**Actions to take:**
1 > List each distinct calendar date that appears in the passage on notices under section 143(2) below, giving each one once.
2 > Resume the passage on notices under section 143(2) below, writing on from the end of its final sentence.

**Text section:**
╭──

Thus, from the above provisions of law it is clear that statutory notice u/s 143(2) was to be issued by the Assessing Officer who had jurisdiction over the case of the appellant, and by issuance of notice u/s 143(2) within the statutory period as provided in the section, the Assessing officer having jurisdiction over the case of an assessee assumes jurisdiction to assess the income of the assessee under his / her jurisdiction.

In the case of the appellant company, the first notice u/s 143(2) was issued by 1TO Ward 1(1), Faridabad, on 23.10.2007 to attend on 28th November, 2007. No return of income was filed by the appellant with ITO, Ward 1(1), Faridabad. Since the appellant company was being assessed to tax at Delhi, and had filed its returns of income in Delhi, as such vide reply submitted dated 29.11.2007, AR of the appellant informed the ITO, Ward 1(1), Faridabad, that they had filed the return for AY 2006-07 vide receipt No. 90099599 dated 20th November, 2006 at Company Ward 10(1), New Delhi, and enclosed a copy of acknowledgement of the same with the reply submitted. Appellant has submitted before me a copy of order sheet entry which shows that first notice by the Assessing Officer having jurisdiction over the case of the appellant was issued only on 28.7.2008 i.e. much after the statutory period provided by the statute. Thus, the notice issued on 28.7.2008, did not empower the AO Ward 13(1), New Delhi to assume jurisdiction to frame any assessment u/s 143(3) of the Act, since the statutory notice was issued by him much after the limitation provided as per statute and the first notice dated 23.10.2007 was issued by an AO who was not having any jurisdiction over the case of the appellant company.

╰──

**Data on locating visible targets:**
╭──

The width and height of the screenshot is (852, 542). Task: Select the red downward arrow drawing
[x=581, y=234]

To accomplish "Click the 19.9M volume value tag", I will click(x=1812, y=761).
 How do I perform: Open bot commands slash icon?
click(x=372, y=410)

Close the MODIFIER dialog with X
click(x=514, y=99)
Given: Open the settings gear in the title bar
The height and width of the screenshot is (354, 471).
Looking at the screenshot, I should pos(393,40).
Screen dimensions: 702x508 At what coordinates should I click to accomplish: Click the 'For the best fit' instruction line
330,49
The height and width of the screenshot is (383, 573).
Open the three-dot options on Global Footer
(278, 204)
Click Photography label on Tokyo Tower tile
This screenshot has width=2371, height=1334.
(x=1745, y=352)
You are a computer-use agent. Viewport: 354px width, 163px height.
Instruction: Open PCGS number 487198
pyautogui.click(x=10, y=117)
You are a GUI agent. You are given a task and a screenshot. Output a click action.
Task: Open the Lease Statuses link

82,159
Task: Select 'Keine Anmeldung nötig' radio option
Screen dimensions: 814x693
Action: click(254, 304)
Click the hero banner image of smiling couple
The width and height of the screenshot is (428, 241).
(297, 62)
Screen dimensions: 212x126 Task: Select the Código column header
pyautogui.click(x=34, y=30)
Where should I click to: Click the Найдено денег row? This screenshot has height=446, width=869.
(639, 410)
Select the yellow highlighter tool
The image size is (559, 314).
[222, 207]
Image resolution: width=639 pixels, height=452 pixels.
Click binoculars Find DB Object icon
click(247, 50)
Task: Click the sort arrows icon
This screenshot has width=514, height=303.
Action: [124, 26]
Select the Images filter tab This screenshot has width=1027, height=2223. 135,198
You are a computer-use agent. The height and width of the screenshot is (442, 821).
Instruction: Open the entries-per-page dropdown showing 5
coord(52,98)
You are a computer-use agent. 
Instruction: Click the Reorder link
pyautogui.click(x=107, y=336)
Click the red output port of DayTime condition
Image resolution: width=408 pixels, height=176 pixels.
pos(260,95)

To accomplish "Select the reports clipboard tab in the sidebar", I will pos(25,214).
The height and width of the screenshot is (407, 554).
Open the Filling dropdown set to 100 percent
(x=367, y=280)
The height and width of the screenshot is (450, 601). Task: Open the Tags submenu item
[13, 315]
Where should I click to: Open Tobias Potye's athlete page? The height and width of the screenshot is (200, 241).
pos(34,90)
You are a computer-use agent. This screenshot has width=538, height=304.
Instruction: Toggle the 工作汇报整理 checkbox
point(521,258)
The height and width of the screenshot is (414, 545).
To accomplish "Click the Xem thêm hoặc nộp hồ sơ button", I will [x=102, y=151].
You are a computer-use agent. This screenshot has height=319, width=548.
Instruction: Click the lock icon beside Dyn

╰──

**Answer list:**
1 >
23.10.2007
28th November, 2007
29.11.2007
20th November, 2006
28.7.2008

2 >
I accordingly hold that the assessment made by the I.T.O., Ward – 13 (1), New Delhi, on the basis of notice issued by ITO, Ward 1(1), Faridabad is void because it is settled law that assumption of jurisdiction as per law is sine qua non. In view of the aforesaid discussion, jurisdiction to make assessment and to make variation in the return filed by the appellant has not been assumed by the AO as per law. As a result, the consequent assessment framed u/s 143(3) is also bad in law and deserves to be quashed. To arrive at the above conclusion, 1 have no reason to disagree with the views expressed by the Hon’ble Jurisdictional High Court, and various other Courts and Hon’ble Tribunal, as relied upon by the AR in the written submissions placed before me.

In view of my above observations, Ground No. 2 is decided in favor of the appellant and the assessment framed is held to be void. 

2.5. The Ld. CIT(A) also deleted the addition of Rs.63 lakhs on merit.

3. The Ld. D.R. on the other hand, contended that the A.O, Ward-1(1), Faridabad has correctly issued notice under section 143(2) which were based on PAN issued in this case. He has submitted that case was selected through Computer of the Department as per the practice. Therefore, there is no error in the notice issued under section 143(2) of the I.T. Act, on 23rd October, 2007.

4. On the other hand, Learned Counsel for the Assessee reiterated the submissions made before the authorities below.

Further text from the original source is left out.